In the Médecins Sans Frontières run maternity department of the Jahun hospital, staff are faced with multiple lives to save. From admission through to delivery care, to the neonatal unit, the combination of emergency obstetrics and newborn care is the key to safe delivery and recovery for mother and child in the early days after birth. Obstetrician and gynaecologist Dr Tane Luna explains why some women have such difficult deliveries in Jahun, Nigeria.
“Often they have had no antenatal care and when they’ve tried to deliver at home, they don’t have a skilled midwife with them. This means that there’s nobody able to identify if they have a complication, and what requires medical attention. Even if the pregnancy is not full term, when a problem is eventually identified it usually means that it is very severe. From that moment, through deciding where to seek care and how, and actually getting there, a lot of time has passed, and this exacerbates the mother’s condition and the circumstances for her unborn child or children.”
"As soon as a woman arrives at our hospital, a triage midwife or nurse takes vital signs to decide the severity of the condition, and then calls a midwife or doctor"
According to the World Bank, maternal mortality in Nigeria is estimated at 814/100,000 live births, but there are reports strongly suggesting it is higher in the rural north. The official estimate alone is at least 120 times higher than a higher income country rate of around seven women per 100,000 live births. Newborn mortality is also unacceptably high. “As soon as a woman arrives at our hospital, a triage midwife or nurse takes vital signs to decide the severity of the condition, and then calls a midwife or doctor. Typically, due to the severity, it is a doctor that must quickly perform the diagnosis, with an ultrasound for example. Then we decide the management plan; for example, admit for vaginal delivery or for an immediate Caesarean section. Often this decision means that whatever the baby has gone through already, he or she will be delivered prematurely and face complications because of that.”
Prompt diagnosis and quick action are necessary for problems such as hypertensive disorders (pre-eclampsia and eclampsia), which can bring on seizures, or coma. Some women experience heart failure. “Anaemia is also a very prevalent condition in northern Nigeria. This means that the level of red blood cells (haemoglobin) is low even before labour and delivery, when women necessarily bleed. So a woman can bleed to death,” Dr Luna said. In Jahun, as in all other comprehensive obstetric hospitals, Médecins Sans Frontières manages a blood bank to provide life-saving transfusions around the clock because haemorrhage can be catastrophic for mother and baby. For every new life ushered into the delivery room or operating theatre, MSF’s skilled birth attendants—midwives, doctors and obstetricians—are all trained in resuscitation, and their prompt action can avert a potential fatality. For newborns that are struggling or very sick, the newborn unit is just a few metres away. This is where a dedicated doctor, paediatrician or neonatal nurses can observe and treat the babies until they recover and can return home.

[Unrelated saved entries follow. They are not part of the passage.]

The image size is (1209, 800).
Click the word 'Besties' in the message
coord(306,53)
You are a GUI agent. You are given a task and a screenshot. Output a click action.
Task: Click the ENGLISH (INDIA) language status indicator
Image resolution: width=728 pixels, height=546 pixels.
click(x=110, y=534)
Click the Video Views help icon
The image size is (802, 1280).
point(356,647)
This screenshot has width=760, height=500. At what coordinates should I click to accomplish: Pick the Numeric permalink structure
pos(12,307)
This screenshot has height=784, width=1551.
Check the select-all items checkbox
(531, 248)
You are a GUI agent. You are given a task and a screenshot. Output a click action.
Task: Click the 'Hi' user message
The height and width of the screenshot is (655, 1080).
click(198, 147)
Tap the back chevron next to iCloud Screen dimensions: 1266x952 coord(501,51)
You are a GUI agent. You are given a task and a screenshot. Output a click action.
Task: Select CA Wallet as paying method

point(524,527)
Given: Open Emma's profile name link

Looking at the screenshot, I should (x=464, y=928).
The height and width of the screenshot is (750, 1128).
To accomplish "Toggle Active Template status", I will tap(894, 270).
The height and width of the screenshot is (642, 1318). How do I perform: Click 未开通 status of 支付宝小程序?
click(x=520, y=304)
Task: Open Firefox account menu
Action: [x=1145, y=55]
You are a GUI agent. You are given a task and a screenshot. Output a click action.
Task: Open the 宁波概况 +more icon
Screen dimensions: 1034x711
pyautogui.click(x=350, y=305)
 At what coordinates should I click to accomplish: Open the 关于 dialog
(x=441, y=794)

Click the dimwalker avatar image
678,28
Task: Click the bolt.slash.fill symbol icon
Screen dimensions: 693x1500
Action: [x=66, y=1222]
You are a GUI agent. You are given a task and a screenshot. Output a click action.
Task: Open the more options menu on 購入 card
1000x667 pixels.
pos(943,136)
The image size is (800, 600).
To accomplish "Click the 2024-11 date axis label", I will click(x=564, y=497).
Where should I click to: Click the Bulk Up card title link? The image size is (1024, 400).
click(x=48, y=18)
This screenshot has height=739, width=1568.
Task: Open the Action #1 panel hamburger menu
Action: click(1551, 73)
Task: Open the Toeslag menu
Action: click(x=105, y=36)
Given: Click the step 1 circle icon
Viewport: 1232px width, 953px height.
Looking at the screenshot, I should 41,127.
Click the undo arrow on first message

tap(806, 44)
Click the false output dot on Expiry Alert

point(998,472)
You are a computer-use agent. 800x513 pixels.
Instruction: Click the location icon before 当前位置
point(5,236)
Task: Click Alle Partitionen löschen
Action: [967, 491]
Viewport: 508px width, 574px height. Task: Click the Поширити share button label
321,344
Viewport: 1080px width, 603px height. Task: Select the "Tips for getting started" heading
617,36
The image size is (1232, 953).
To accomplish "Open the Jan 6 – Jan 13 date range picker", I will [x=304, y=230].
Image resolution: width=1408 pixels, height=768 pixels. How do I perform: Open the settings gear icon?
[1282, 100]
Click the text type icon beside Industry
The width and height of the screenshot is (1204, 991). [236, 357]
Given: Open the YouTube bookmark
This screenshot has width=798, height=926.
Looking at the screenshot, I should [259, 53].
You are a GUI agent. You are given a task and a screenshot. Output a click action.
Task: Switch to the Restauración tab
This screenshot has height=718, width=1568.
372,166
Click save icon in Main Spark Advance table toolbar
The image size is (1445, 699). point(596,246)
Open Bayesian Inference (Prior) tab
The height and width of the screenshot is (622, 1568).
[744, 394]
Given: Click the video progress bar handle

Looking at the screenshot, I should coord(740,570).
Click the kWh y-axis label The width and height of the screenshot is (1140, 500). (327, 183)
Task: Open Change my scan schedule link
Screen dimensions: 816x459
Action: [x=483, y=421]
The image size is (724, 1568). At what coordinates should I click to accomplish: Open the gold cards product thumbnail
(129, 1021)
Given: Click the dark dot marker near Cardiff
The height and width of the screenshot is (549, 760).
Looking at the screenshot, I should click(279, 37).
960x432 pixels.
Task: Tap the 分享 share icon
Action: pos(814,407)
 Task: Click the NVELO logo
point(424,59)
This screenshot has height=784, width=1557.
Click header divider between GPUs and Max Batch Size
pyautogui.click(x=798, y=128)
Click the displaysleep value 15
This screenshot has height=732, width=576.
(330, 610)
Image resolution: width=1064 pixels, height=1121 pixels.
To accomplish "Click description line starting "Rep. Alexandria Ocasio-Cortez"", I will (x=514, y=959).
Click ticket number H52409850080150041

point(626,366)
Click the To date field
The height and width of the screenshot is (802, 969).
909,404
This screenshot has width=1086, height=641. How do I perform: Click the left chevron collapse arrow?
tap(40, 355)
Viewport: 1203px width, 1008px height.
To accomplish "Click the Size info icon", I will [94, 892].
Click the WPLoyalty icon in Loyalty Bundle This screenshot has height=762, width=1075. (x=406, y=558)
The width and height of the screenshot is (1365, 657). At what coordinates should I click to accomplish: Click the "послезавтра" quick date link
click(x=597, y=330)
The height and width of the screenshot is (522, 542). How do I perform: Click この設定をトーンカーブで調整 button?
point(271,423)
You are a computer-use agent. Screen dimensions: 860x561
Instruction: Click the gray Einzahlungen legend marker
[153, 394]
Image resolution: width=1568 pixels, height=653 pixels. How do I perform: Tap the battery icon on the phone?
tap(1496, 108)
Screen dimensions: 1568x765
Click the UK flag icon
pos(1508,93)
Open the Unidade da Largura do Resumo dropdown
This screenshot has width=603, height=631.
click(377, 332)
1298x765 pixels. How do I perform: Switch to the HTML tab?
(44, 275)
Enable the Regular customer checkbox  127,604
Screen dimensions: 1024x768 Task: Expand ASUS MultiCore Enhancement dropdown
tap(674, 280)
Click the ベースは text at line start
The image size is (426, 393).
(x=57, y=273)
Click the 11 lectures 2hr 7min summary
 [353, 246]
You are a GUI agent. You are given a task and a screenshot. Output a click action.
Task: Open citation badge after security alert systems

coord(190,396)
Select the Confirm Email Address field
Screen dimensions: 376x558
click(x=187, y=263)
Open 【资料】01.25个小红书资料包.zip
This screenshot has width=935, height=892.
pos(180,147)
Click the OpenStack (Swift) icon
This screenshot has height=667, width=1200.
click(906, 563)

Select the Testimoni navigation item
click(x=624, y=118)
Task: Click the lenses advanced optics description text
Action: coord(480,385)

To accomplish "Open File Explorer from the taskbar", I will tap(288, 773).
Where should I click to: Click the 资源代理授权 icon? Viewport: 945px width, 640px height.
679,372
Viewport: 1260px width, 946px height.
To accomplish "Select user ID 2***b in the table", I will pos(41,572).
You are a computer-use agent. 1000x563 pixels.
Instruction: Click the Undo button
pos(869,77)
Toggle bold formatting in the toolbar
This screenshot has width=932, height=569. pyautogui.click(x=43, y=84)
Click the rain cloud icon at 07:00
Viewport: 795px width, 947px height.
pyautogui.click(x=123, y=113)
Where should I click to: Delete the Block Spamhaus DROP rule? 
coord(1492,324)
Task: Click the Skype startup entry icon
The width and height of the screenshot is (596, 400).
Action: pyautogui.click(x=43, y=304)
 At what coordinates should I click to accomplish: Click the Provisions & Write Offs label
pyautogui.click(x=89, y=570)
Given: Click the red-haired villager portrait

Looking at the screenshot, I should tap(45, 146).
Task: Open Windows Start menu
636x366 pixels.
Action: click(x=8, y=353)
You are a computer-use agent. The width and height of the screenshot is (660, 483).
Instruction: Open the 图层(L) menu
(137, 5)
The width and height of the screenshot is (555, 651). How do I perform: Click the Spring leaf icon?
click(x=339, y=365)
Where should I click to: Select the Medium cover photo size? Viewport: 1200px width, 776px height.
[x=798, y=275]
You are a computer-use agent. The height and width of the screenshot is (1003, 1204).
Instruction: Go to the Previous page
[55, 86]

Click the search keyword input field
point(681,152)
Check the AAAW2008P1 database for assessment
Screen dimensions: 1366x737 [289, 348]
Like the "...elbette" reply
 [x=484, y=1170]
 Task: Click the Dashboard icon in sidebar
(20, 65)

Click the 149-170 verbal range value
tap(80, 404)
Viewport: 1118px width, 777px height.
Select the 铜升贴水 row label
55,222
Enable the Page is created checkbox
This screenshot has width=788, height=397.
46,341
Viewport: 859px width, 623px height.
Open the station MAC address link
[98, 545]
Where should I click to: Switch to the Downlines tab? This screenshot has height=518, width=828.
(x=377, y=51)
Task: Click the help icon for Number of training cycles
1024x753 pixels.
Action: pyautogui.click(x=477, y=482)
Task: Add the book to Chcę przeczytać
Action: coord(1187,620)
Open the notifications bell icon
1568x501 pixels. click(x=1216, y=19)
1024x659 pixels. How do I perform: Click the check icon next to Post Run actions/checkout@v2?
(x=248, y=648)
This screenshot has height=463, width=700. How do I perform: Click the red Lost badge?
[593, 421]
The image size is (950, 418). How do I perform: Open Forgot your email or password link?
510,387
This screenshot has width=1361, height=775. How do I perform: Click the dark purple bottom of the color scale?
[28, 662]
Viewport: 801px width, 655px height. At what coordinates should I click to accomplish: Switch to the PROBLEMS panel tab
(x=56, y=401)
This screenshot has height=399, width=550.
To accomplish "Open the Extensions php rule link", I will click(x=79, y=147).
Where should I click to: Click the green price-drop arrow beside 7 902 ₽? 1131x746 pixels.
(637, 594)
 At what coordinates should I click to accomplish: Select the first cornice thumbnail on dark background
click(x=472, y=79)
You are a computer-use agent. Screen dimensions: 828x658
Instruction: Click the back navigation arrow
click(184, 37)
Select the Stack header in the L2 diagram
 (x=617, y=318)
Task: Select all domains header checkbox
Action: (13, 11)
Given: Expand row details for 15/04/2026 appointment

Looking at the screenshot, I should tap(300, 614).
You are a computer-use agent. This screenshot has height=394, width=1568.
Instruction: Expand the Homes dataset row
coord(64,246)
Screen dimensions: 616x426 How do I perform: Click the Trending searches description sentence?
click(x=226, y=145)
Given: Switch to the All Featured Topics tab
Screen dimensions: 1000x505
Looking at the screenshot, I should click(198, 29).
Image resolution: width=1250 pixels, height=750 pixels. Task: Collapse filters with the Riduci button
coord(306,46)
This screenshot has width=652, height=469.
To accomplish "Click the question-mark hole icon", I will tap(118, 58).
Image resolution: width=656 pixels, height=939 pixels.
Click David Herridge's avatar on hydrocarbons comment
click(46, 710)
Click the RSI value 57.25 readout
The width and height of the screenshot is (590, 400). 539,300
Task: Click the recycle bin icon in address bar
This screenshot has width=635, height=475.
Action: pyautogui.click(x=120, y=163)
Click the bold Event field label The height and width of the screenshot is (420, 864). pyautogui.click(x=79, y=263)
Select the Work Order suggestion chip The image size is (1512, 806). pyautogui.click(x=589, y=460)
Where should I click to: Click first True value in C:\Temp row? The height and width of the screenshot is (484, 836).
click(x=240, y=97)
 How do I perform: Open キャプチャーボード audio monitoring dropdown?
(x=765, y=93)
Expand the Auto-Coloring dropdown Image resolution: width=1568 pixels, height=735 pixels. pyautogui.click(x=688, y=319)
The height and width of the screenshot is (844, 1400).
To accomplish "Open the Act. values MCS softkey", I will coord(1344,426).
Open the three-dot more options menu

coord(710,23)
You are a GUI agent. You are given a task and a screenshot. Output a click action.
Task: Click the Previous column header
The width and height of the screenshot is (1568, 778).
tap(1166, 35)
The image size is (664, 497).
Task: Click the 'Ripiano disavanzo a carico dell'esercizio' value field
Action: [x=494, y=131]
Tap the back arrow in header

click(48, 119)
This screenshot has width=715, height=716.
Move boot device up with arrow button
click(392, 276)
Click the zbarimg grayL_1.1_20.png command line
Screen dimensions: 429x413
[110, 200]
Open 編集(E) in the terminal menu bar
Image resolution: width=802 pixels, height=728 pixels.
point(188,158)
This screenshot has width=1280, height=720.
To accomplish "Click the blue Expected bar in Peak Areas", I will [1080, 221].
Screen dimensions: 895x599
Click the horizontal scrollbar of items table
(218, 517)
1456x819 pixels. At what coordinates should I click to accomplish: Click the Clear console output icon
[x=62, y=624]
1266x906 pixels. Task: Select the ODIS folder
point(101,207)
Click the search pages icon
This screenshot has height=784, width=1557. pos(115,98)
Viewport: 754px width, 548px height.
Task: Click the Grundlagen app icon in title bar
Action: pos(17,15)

Médecins Sans Frontières has been running a comprehensive emergency obstetrics hospital in Jahun since 2008. Care is provided for free, 24 hours a day, 365 days of the year. Médecins Sans Frontières is also expanding the network of care through support of basic health centres so that women can birth safely closer to home or, if they experience complications, be transferred to the higher level of care in our hospital. We also provide staff and training for antenatal care in the same peripheral health centres.